[Stored items]
=======
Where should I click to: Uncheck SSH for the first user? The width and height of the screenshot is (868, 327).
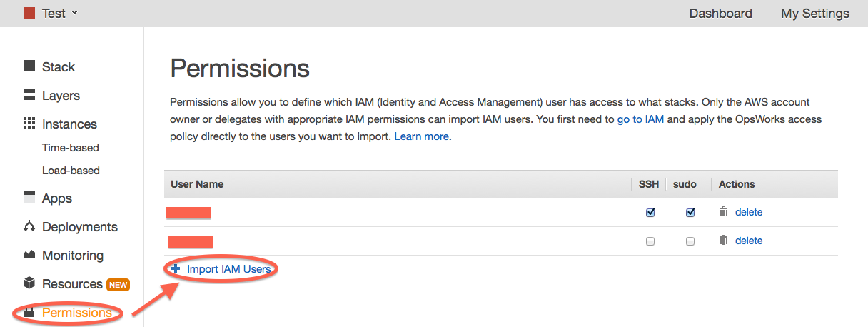(x=650, y=212)
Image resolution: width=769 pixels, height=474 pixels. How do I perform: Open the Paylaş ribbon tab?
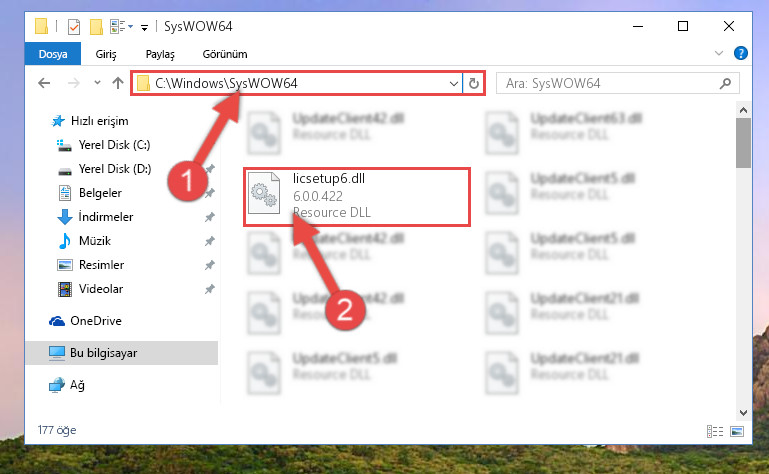click(x=160, y=54)
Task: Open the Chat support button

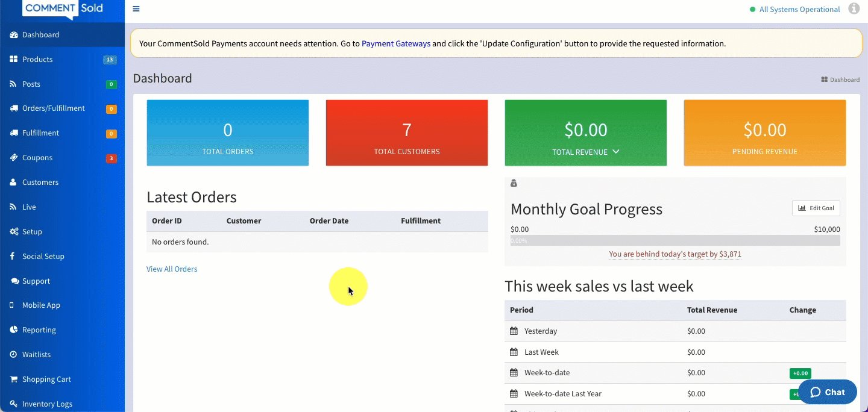Action: (827, 392)

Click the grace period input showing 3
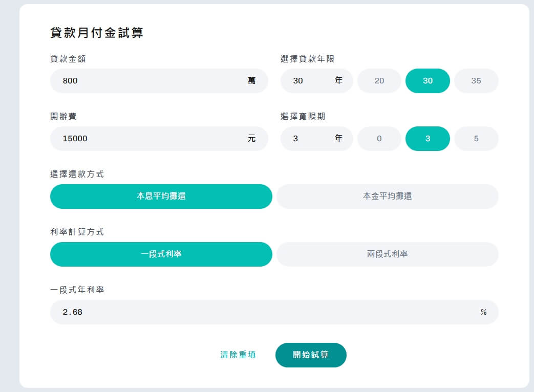307,138
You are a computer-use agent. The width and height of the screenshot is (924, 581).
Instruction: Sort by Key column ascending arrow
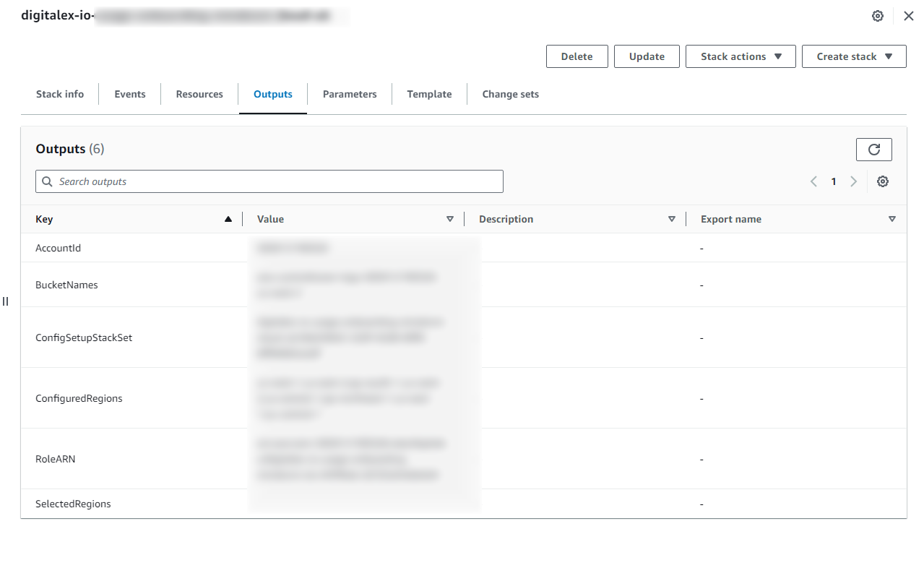click(x=228, y=219)
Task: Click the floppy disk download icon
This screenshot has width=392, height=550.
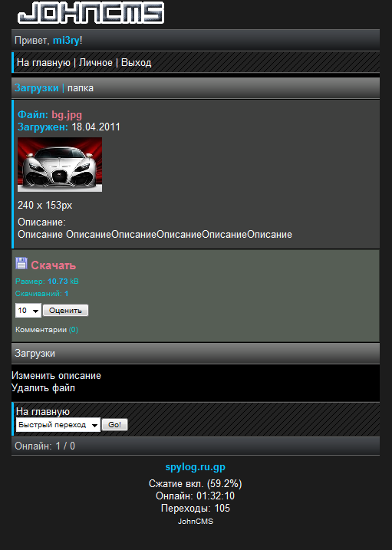Action: click(x=21, y=263)
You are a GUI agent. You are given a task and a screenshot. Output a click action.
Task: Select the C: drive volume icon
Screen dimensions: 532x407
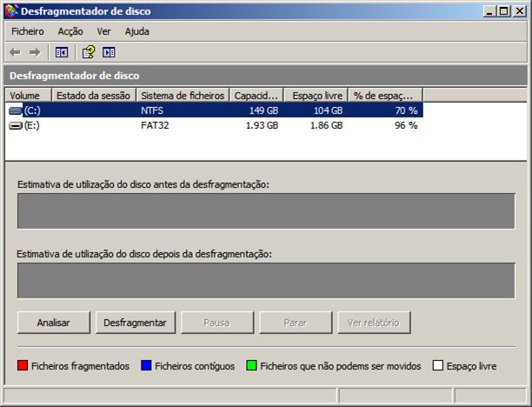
=======
Only the lines from the one containing "Task: Click the floppy disk download icon" through the end of the records are wanted, set down exactly and without their pictures.

Task: Click the floppy disk download icon
This screenshot has width=392, height=550.
Action: click(x=21, y=263)
You are a GUI agent. You are given a task and a screenshot. Output a click action.
Task: Select the C: drive volume icon
Screen dimensions: 532x407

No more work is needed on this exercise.